- **Directions for this task**
Scan the data below for the string "computer". Copy every line where it appears.

- **Input records**
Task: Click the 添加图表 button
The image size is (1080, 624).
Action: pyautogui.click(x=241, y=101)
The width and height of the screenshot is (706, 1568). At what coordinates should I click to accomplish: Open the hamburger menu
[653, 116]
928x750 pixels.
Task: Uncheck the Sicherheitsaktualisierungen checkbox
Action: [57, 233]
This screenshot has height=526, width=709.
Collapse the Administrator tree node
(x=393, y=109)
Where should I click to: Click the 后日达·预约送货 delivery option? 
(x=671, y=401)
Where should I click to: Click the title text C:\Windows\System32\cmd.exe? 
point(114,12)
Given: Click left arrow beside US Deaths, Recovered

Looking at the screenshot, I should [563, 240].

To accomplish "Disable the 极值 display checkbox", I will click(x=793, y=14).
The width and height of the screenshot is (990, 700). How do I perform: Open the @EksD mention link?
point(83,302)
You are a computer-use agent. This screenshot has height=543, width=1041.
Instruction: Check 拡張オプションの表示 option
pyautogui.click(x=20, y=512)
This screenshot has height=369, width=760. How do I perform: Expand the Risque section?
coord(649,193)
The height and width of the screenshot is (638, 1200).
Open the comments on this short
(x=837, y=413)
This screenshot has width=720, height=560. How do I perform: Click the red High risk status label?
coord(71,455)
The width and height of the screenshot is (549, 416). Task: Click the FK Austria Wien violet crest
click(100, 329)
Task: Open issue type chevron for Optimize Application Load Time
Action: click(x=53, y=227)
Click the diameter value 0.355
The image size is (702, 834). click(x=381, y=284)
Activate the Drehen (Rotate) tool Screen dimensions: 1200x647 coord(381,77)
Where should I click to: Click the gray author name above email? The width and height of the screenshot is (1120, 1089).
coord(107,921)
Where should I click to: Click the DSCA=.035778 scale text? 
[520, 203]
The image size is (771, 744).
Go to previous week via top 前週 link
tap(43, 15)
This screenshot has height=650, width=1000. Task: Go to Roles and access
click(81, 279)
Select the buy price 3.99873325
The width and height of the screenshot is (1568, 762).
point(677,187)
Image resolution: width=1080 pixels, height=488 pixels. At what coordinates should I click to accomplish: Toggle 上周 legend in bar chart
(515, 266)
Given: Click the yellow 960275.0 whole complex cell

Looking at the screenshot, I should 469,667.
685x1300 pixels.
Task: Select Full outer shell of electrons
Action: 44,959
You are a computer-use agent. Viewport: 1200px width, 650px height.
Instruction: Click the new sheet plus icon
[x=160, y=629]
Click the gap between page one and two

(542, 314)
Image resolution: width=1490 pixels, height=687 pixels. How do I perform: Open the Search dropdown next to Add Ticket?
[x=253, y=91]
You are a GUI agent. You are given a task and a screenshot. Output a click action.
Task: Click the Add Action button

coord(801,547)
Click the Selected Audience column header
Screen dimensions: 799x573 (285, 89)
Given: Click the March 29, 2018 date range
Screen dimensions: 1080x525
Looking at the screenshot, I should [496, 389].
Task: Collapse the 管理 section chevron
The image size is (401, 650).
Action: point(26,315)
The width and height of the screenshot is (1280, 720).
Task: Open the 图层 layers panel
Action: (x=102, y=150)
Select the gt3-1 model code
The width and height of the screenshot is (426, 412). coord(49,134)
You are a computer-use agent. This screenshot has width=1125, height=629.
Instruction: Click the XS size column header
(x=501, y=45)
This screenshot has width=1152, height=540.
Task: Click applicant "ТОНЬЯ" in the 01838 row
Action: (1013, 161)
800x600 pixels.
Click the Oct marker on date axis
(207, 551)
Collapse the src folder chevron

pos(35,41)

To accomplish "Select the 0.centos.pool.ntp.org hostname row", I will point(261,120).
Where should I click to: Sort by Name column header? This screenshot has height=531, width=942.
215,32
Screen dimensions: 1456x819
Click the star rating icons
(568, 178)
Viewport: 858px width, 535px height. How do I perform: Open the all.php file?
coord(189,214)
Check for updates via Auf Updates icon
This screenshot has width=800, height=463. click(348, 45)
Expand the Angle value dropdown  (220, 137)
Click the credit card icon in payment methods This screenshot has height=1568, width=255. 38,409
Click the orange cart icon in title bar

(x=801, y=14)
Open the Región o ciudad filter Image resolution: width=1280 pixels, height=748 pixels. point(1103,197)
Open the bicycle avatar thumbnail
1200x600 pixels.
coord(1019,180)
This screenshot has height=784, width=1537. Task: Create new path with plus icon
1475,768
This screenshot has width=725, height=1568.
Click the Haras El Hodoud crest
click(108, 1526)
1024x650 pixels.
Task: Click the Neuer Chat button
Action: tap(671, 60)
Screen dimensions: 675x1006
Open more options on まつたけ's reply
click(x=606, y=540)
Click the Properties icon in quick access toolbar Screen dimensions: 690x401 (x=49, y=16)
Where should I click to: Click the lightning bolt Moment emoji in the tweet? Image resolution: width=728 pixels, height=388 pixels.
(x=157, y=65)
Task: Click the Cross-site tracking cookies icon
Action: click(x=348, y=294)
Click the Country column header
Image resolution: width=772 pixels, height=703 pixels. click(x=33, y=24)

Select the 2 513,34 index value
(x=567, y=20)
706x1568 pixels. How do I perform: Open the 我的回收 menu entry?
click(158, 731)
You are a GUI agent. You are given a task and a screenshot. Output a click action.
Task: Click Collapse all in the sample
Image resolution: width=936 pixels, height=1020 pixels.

- **Output below**
You are a computer-use agent. This screenshot has height=543, width=1041.
You are a computer-use agent. Viewport: 1200px width, 650px height.
You are a computer-use agent. This screenshot has width=1125, height=629.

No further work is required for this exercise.